Supplied entries:
⟨
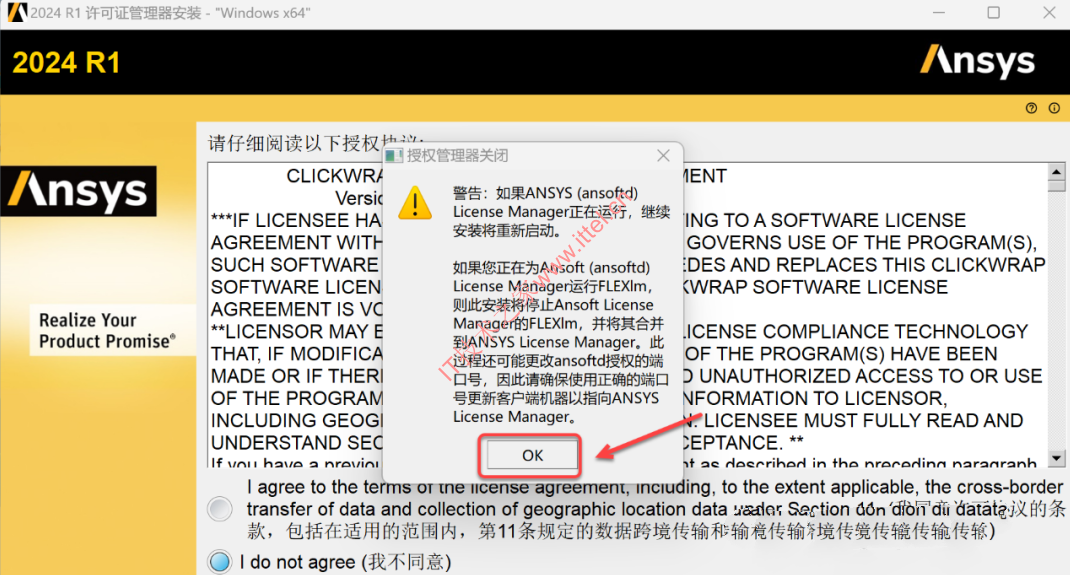Image resolution: width=1070 pixels, height=575 pixels.
Task: Confirm the warning with OK button
Action: [532, 455]
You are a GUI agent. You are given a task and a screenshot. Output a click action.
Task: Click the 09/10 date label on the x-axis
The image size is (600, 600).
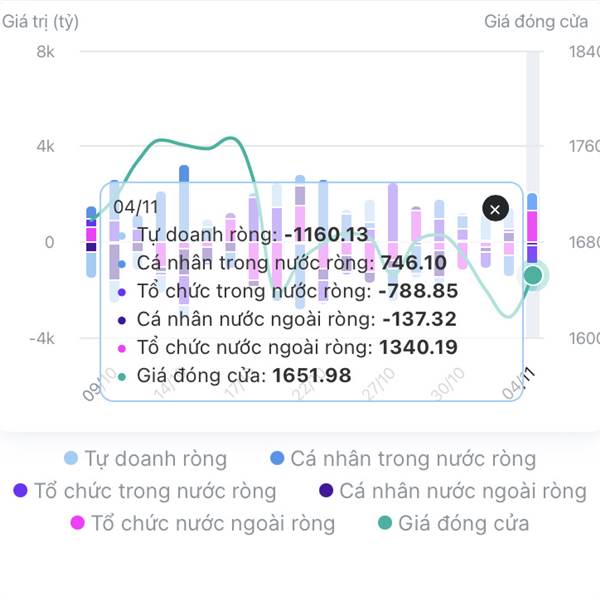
⟩
Exercise directions: Please copy the data above word for word, leaving out the pictures.

The answer:
Image resolution: width=1070 pixels, height=575 pixels.
Task: Confirm the warning with OK button
Action: [532, 455]
You are a GUI agent. You are given a task and a screenshot. Output a click action.
Task: Click the 09/10 date label on the x-axis
The image size is (600, 600).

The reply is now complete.